Who should track their cycles?
Women Trying to Conceive
Using the sympto-thermal method is a great way to identify when you’re fertile so you can take advantage of your most fertile days for trying to conceive. Unfortunately there are a lot of myths out there about the lengths of women’s cycles. Many women fail to conceive because they are unknowingly trying at the wrong time in their cycle. Doctors push the belief that every woman ovulates on day 14, which is inaccurate for a lot of women. Especially for women that have extended cycles; they could finally ovulate and conceive on cycle day 200 without having had a period for at least 6 months! Charting allows you to see when your body is preparing to ovulate, giving you the best chances of conception.
Women Trying to Avoid Pregnancy
By charting your cycles you are able to determine when you are unsafe to have unprotected sex and either abstain or use other methods of prevention to avoid pregnancy. If you are charting to avoid pregnancy it is really crucial that you understand and follow all of the rules unless you are okay with the risk of pregnancy.
Women Actively Managing Hormonal Imbalances
By charting your cycles you will be able to see what needs to change. If you have long cycles or short luteal phases, for example, patterns discovered through charting may help you determine the underlying problem. This can help you come up with a management plan. And as you begin a management plan, you will be able to track the changes that you experience and determine if it is working well for you.

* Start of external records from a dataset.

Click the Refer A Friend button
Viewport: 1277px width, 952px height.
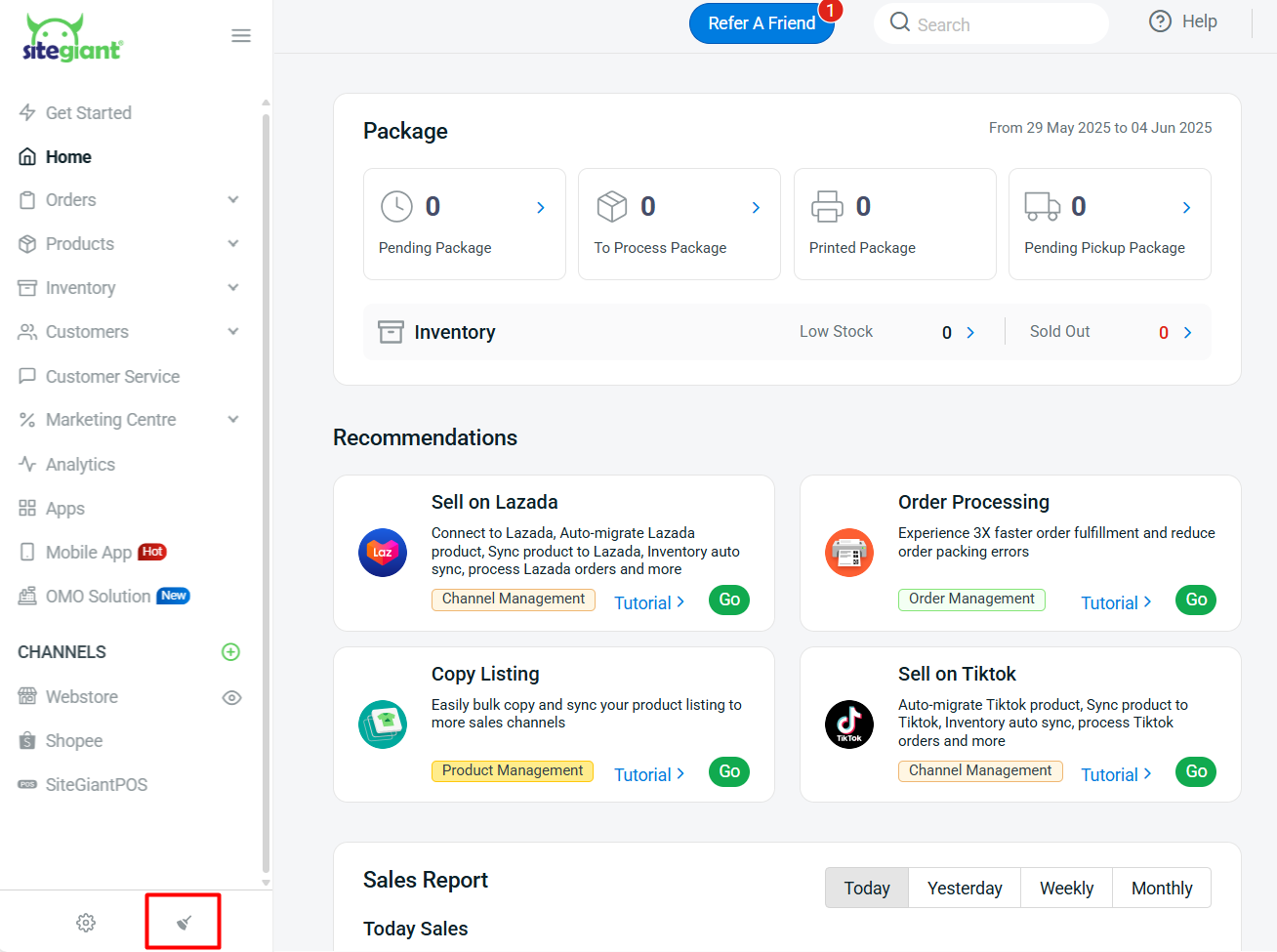click(762, 22)
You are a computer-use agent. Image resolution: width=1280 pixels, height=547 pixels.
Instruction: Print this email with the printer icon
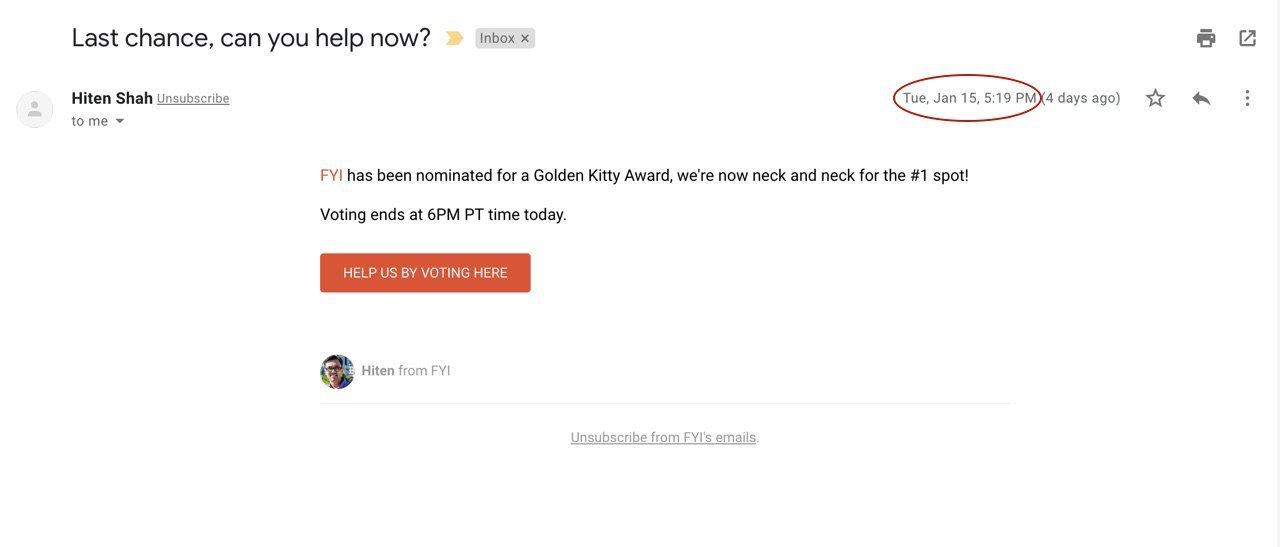coord(1206,38)
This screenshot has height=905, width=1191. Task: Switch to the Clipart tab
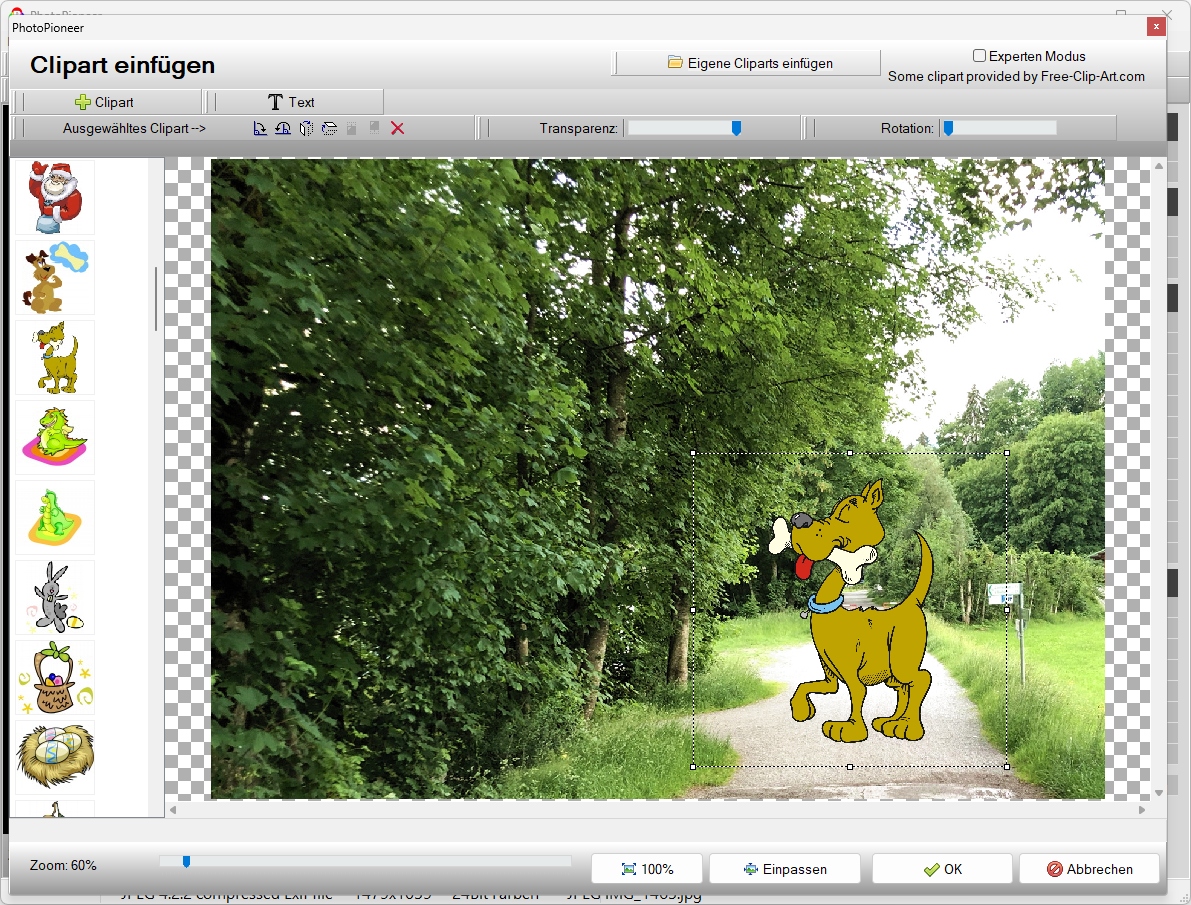click(105, 102)
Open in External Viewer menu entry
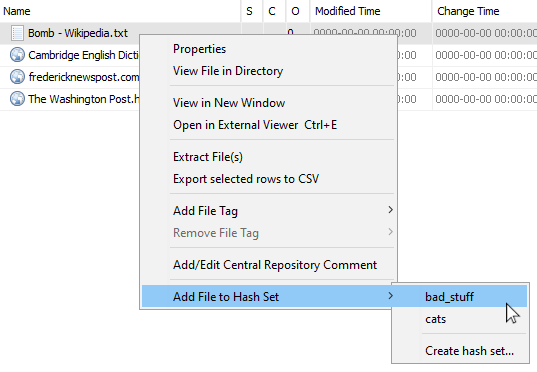 255,125
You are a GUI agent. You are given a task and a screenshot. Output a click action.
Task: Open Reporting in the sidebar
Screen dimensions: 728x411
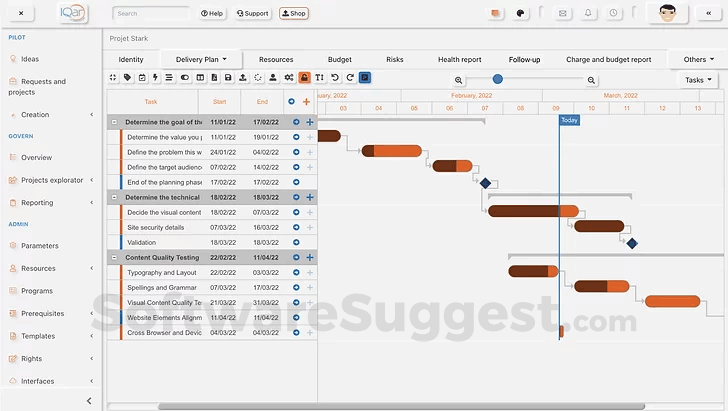click(x=37, y=203)
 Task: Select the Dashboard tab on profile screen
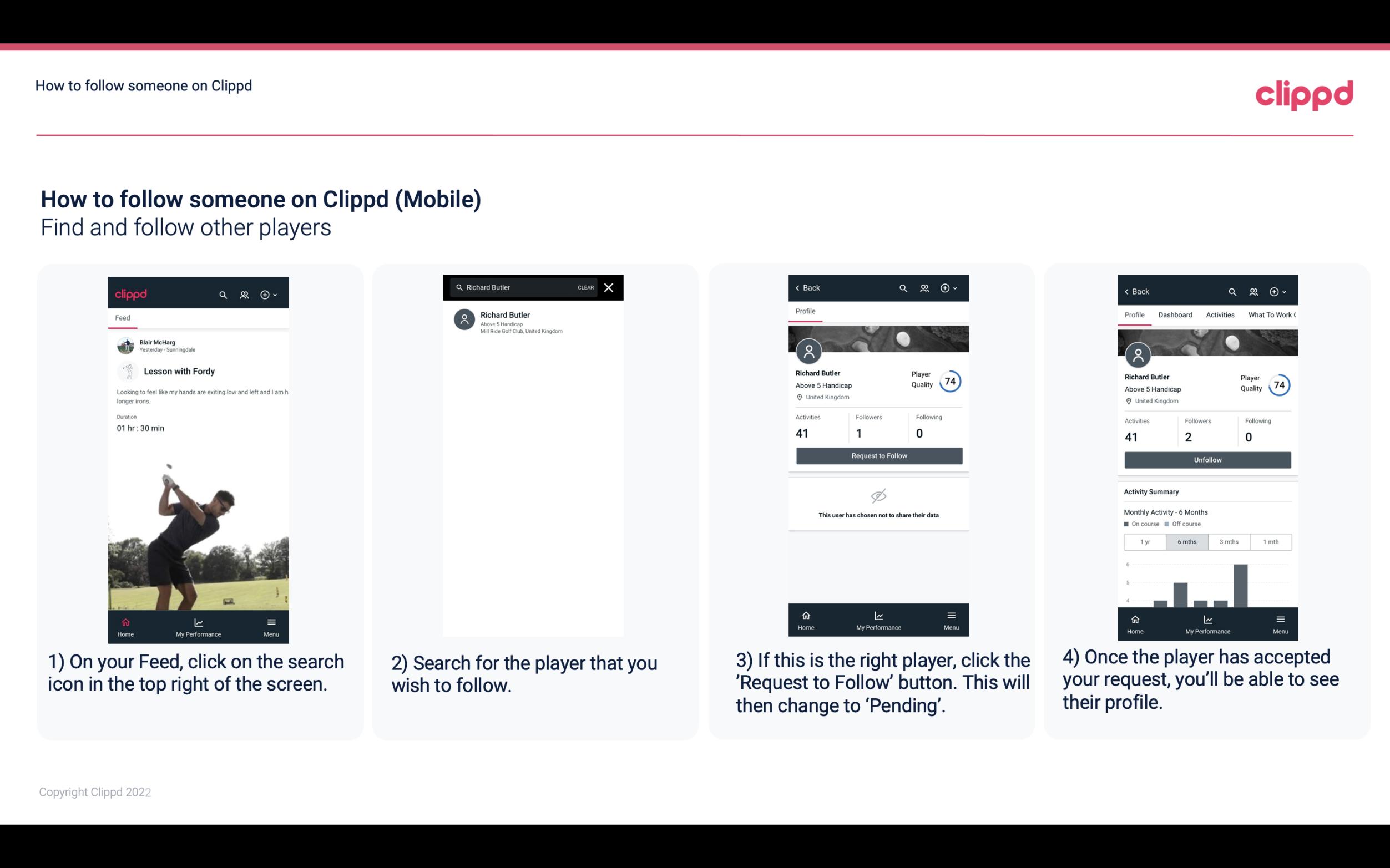[x=1175, y=315]
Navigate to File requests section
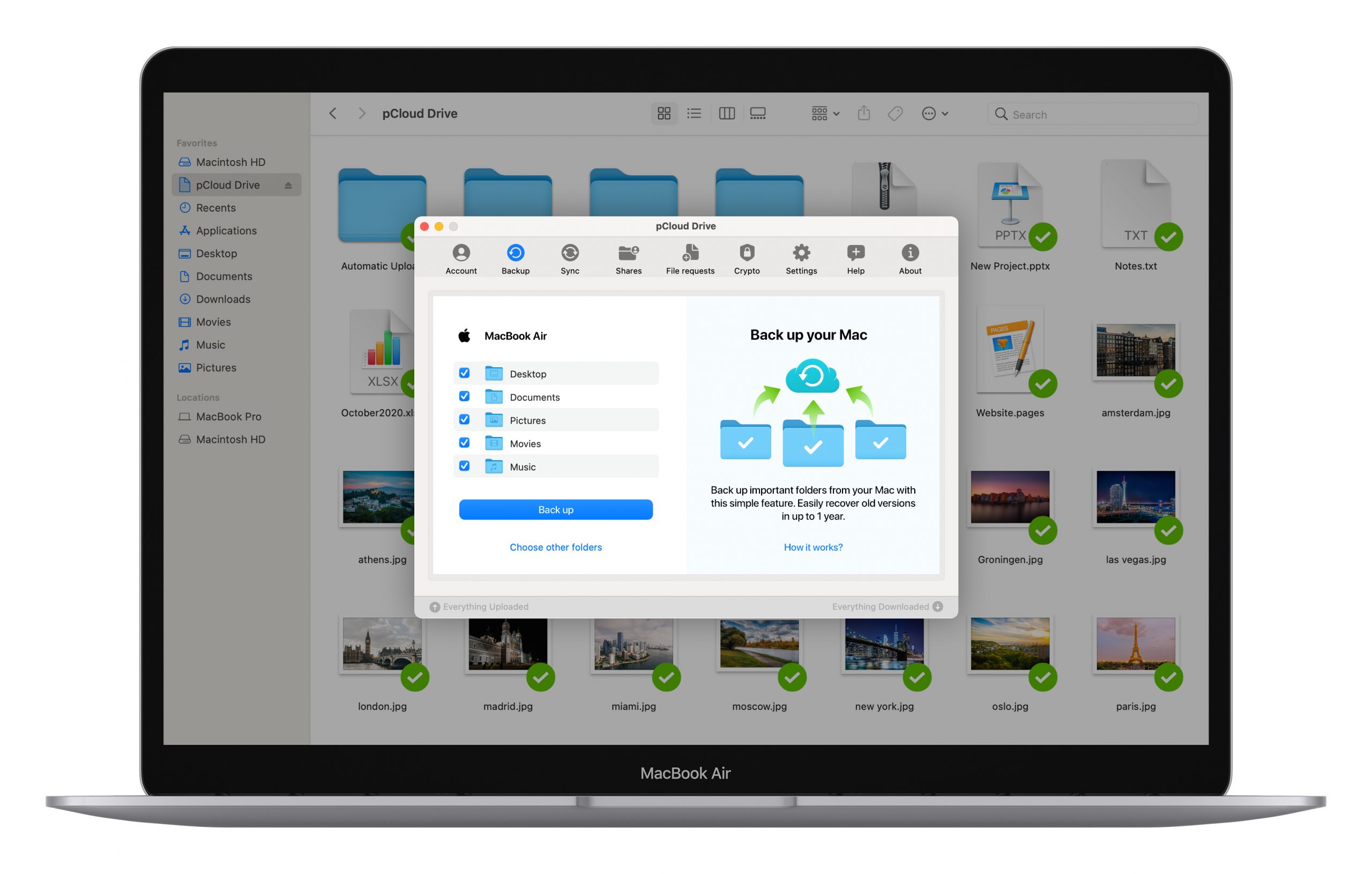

One of the big concerns with infertility is whether or not you are ovulating. With charting you don’t have to guess anymore, you will be able to see whether you are or not based on your signs of fertility. Even if you believe you are ovulating based on LH test strips/OPKs or symptoms alone, it’s entirely possible for your body to attempt to ovulate and fail. But you won’t know for sure unless you’re tracking your temperature. Don’t rely on any one sign alone, get the most accurate information by looking at the whole picture!
Even if you are not sexually active, or don’t care if you conceive or prevent pregnancy, all women can benefit from tracking their cycles. Having the knowledge of your hormonal patterns give you the power to manage your health. If something changes you will know right away! No more guessing, no more worrying about being “late” or whether or not you ovulated. It takes work, but I promise you, it’s worth it.
What is the Sympto-Thermal Method?
The Sympto-Thermal Method, or STM, is a method of tracking hormonal symptoms. Specifically cervical fluid (sympto), as well as orally or vaginally measured basal body temperature (thermal). All tracked on a calendar based chart to determine fertility. This can be for the purposes of tracking health, trying to conceive, or trying to avoid pregnancy. It is under the umbrella of “Fertility Awareness Based Methods” (FABMs). Some FABMs you may have heard of are: Natural Family Planning (NFP), Rhythm/Calendar Method, Sensiplan, Couple to Couple League, Justisse, Creighton, Billings, Marquette…. Just to name a few.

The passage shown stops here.